TASK OBJECTIVE
Every line below containing the word "search" should be found and copied.

ENTRIES SHOWN
________
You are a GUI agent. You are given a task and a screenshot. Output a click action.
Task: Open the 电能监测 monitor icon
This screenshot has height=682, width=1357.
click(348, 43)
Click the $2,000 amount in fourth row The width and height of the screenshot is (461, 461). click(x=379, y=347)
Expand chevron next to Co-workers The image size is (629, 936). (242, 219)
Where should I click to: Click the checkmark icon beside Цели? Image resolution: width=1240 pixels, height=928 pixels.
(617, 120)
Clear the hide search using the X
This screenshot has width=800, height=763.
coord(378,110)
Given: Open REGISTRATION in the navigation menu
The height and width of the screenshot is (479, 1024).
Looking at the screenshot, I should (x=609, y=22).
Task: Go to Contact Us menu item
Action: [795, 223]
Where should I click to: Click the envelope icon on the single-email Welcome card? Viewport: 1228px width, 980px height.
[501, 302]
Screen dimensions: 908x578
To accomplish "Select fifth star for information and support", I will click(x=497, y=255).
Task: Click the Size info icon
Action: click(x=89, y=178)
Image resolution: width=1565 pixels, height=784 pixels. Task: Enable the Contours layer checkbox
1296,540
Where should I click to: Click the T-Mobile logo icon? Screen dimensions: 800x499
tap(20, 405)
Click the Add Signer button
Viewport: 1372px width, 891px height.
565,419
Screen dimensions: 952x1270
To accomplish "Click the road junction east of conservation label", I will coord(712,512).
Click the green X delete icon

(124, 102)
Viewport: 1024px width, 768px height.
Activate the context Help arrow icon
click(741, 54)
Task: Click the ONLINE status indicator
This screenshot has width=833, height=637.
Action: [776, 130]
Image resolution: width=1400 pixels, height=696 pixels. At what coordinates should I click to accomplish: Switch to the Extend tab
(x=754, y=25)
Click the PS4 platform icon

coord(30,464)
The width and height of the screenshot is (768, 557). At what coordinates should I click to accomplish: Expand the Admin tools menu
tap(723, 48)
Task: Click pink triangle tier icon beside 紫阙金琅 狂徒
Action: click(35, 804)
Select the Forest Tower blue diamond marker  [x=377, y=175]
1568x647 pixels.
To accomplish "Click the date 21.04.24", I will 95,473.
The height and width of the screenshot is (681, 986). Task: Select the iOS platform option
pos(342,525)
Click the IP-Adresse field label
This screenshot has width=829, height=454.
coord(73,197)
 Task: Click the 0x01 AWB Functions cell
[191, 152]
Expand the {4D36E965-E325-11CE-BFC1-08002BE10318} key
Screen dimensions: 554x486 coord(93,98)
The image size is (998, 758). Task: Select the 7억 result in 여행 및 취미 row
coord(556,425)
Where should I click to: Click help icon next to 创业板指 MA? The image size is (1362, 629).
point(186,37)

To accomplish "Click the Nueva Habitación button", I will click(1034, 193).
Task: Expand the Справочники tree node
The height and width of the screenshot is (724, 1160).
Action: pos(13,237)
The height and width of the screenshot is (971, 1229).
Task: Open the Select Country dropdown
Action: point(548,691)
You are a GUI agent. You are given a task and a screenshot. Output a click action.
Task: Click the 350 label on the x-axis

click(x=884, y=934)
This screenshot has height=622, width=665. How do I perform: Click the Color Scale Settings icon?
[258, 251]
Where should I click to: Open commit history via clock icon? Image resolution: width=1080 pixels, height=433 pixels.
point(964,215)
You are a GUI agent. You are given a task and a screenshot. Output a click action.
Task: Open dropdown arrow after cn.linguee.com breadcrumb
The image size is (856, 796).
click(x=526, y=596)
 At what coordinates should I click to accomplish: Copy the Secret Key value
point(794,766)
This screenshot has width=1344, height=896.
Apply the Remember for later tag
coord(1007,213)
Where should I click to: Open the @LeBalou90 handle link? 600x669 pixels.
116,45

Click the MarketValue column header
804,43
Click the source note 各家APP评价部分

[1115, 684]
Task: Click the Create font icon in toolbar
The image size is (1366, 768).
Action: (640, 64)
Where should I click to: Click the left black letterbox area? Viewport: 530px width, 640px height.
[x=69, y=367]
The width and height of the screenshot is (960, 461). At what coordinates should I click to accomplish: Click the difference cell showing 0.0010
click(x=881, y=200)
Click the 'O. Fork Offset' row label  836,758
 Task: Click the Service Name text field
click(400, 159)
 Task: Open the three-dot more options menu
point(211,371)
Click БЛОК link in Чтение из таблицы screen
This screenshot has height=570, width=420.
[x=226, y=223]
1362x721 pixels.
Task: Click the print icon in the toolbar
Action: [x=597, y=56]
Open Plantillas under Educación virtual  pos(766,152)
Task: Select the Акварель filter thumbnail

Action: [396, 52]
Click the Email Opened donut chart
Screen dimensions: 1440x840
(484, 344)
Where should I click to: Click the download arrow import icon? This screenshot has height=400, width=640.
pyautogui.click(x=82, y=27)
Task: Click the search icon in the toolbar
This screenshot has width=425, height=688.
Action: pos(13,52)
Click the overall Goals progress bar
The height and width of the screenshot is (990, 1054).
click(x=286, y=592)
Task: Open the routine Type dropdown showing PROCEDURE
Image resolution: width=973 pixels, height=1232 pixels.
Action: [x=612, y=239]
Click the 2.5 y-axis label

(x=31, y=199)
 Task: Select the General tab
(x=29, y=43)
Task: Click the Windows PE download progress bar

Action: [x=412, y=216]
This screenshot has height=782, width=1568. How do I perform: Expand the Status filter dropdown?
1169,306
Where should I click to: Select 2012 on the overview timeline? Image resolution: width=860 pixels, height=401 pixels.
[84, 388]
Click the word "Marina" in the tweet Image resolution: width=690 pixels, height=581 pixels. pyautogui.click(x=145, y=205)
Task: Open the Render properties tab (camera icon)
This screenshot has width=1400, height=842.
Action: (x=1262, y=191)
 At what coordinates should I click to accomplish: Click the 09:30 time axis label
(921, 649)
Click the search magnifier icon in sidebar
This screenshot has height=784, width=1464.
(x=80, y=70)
________
SOLUTION TO THIS EXERCISE
Clear the hide search using the X
Task: Click the search icon in the toolbar
Click the search magnifier icon in sidebar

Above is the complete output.